Il curatore, per compiere determinati atti, deve avere delle autorizzazioni: a) del giudice delegato per
delle azioni giudiziali; b) per compiere atti di straordinaria amministrazione è richiesta
l’autorizzazione del comitato dei creditori; c) per depositare e prevelare delle somme riscosse dal
conto della procedura deve esserci autorizzazione del giudice delegato.
Art. 38: il curatore deve adempiere ai doveri del proprio ufficio, imposti dalla legge o derivanti dal
piano di liquidazione approvato, con la diligenza richiesta dalla natura dell’incarico.
Ciò che viene richiesta è la diligenza professionale, quindi. Può essere chiamato a rispondere, quindi,
sia in caso di colpa (lieve) sia in caso di dolo. In caso di inosservanza, quindi, il curatore è tenuto al
risarcimento del danno.
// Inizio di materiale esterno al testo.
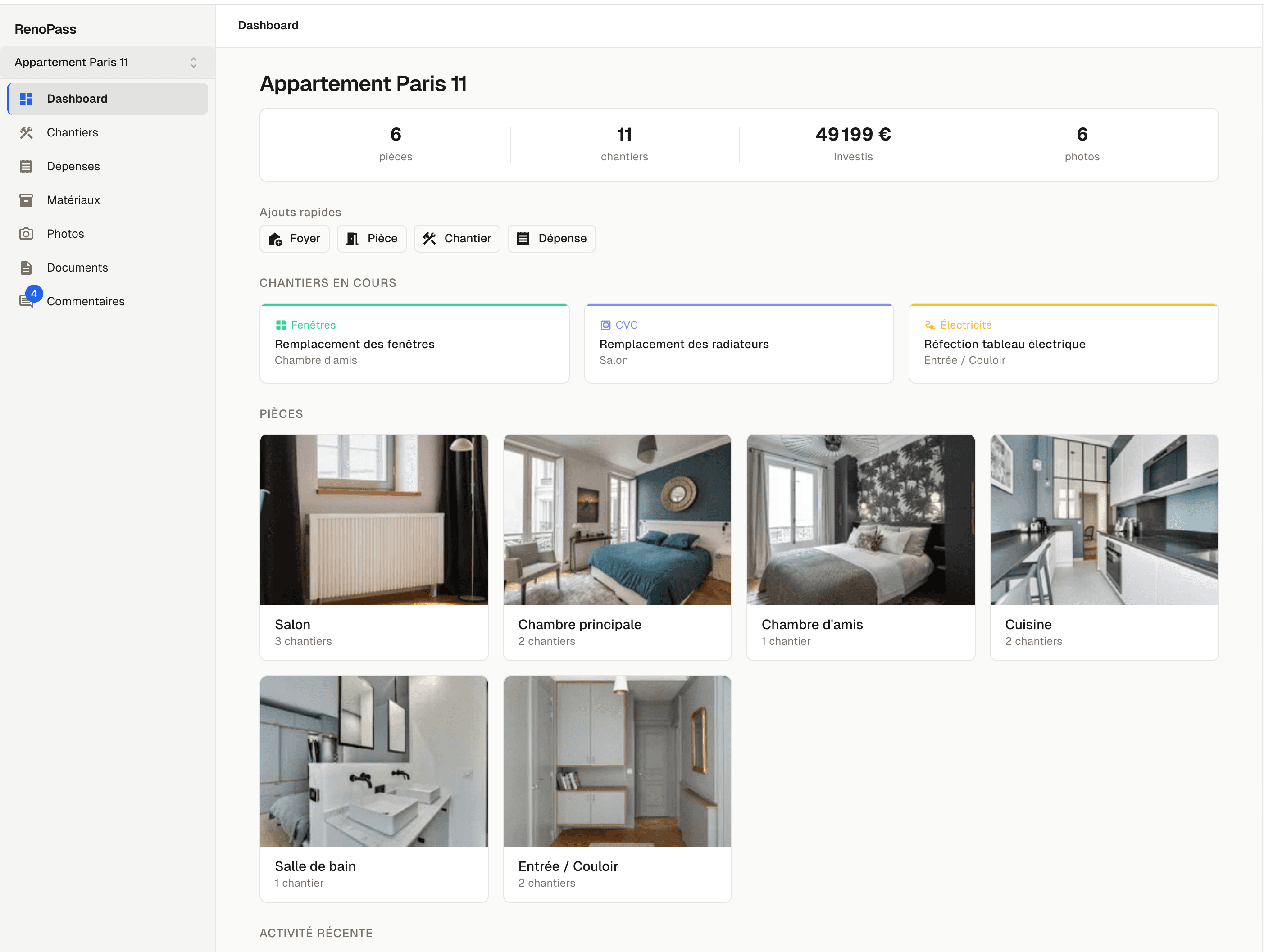The width and height of the screenshot is (1264, 952).
Task: Click the Électricité plug icon on tableau card
Action: pyautogui.click(x=930, y=325)
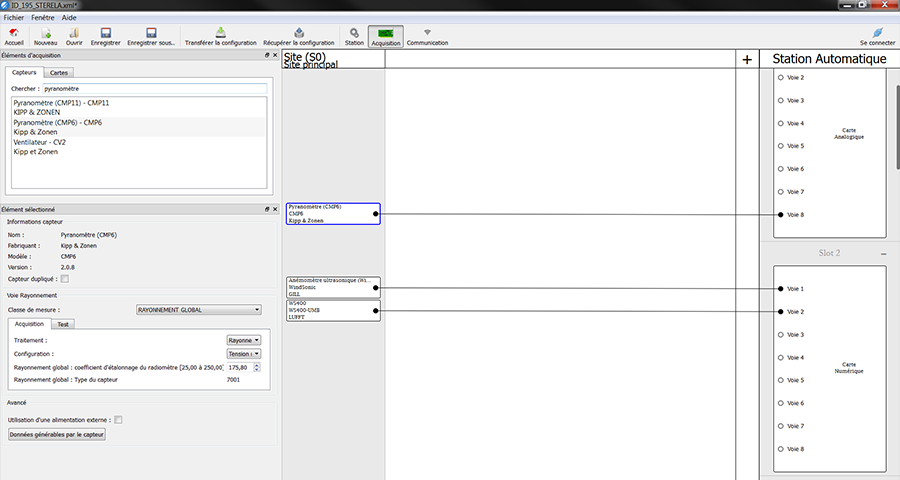Click Transférer la configuration toolbar icon

(x=221, y=33)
Tanto più il potere che gli viene assegnato è discrezionale, tanto più è difficile
delineare profili di responsabilità.
Il comitato dei creditori
Composto da 3 o 5 membri nominati dal giudice delegato tra i creditori, in modo da rappresentare in
modo equilibrato la quantità e qualità dei crediti ed avuto riguardo alla possibilità di soddisfacimento
dei crediti stessi) è l’organo rappresentativo dei creditori.
Il comitato dei creditori:
-
vigila sull’operato del curatore;
autorizza gli atti di straordinaria amministrazione del curatore;
esprime i pareri nei casi previsti dalla legge (es. nei casi di esercizio provvisorio
dell’impresa del fallito e di affitto d’azienda);
ha il potere di ispezionare in qualunque tempo le scritture contabili e i documenti della
procedura e di chiedere notizie e chiarimenti al curatore e al fallito.